The Tags menu is the backbone of photo organization. Here, I show my manual Geo tag hierarchy, which I use to organize photos into more general locations versus the specific GPS coordinates in the EXIF.
The People menu lets you sort by faces. As you associate more faces with a name, it will get better at identifying even more faces. This makes sort photos of yourself and your friends an order of magnitude easier. Names blacked out and faces recreated for anonymity.
By far the coolest feature in digiKam is it’s face detector. Once set up, digiKam will generate a (massive) list of all faces found in your catalog. I went through the list adding tags for commonly appearing friends and family, and assigned a couple of faces to each. From here, digiKam will start suggesting faces for each tag, and you can give each a yes, a no or assign it another tag. Repeating this ad nauseum worked wonders for quickly tagging the bulk of my photos’ faces.
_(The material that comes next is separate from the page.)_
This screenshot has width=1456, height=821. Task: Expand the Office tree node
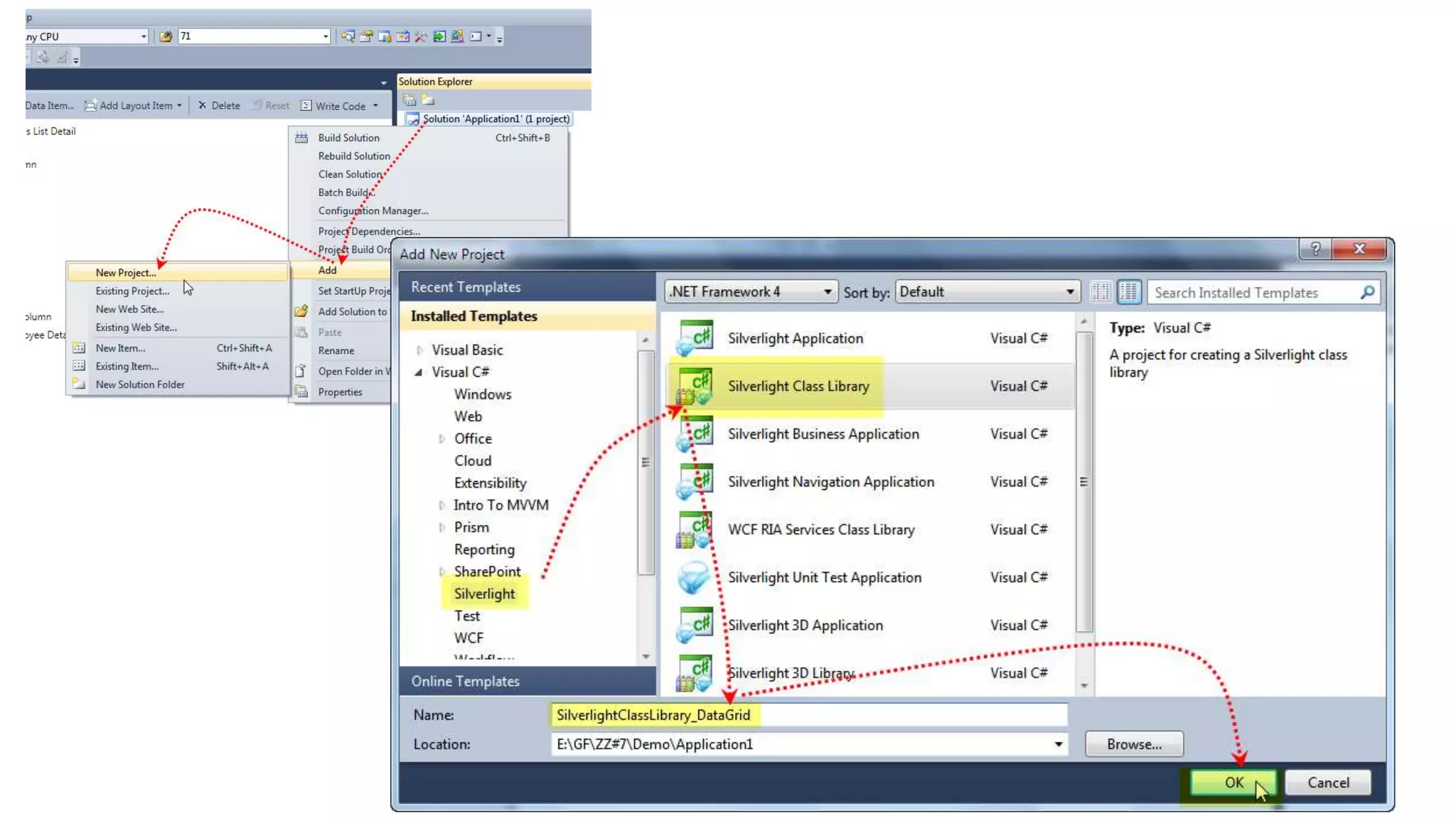(x=441, y=439)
Many of the phone photos in my library are missing copyright information, and likewise not every shot taken on a specific device was by the owner.
As such, I can’t filter out photos I didn’t take, which would be nice for when (if) I ever start putting photos online.
Item > Edit Metadata... let’s you modify metadata such as the copyright of an image to enable this.
However, as it is another “go through the whole catalog” type task, I’m opting to wait until it’s needed.